**WORK REQUIRED:**
Give every entry again, exactly.

**DATA FOR THIS TASK:**
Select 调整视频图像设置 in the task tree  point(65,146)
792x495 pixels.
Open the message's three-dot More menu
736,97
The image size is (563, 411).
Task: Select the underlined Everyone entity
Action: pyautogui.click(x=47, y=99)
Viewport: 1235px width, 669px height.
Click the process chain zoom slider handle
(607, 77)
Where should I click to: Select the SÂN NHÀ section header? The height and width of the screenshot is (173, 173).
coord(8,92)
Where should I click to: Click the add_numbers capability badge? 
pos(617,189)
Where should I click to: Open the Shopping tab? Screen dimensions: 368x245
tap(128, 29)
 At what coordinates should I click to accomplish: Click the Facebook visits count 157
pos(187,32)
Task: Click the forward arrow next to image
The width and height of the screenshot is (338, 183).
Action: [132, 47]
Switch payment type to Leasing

**REPLY TO THE EXERCISE:**
Select 调整视频图像设置 in the task tree  point(65,146)
792x495 pixels.
Open the message's three-dot More menu
736,97
The image size is (563, 411).
Task: Select the underlined Everyone entity
Action: pyautogui.click(x=47, y=99)
Viewport: 1235px width, 669px height.
Click the process chain zoom slider handle
(607, 77)
Where should I click to: Select the SÂN NHÀ section header? The height and width of the screenshot is (173, 173).
coord(8,92)
Where should I click to: Click the add_numbers capability badge? 
pos(617,189)
Where should I click to: Open the Shopping tab? Screen dimensions: 368x245
tap(128, 29)
 At what coordinates should I click to accomplish: Click the Facebook visits count 157
pos(187,32)
Task: Click the forward arrow next to image
The width and height of the screenshot is (338, 183).
Action: [132, 47]
Switch payment type to Leasing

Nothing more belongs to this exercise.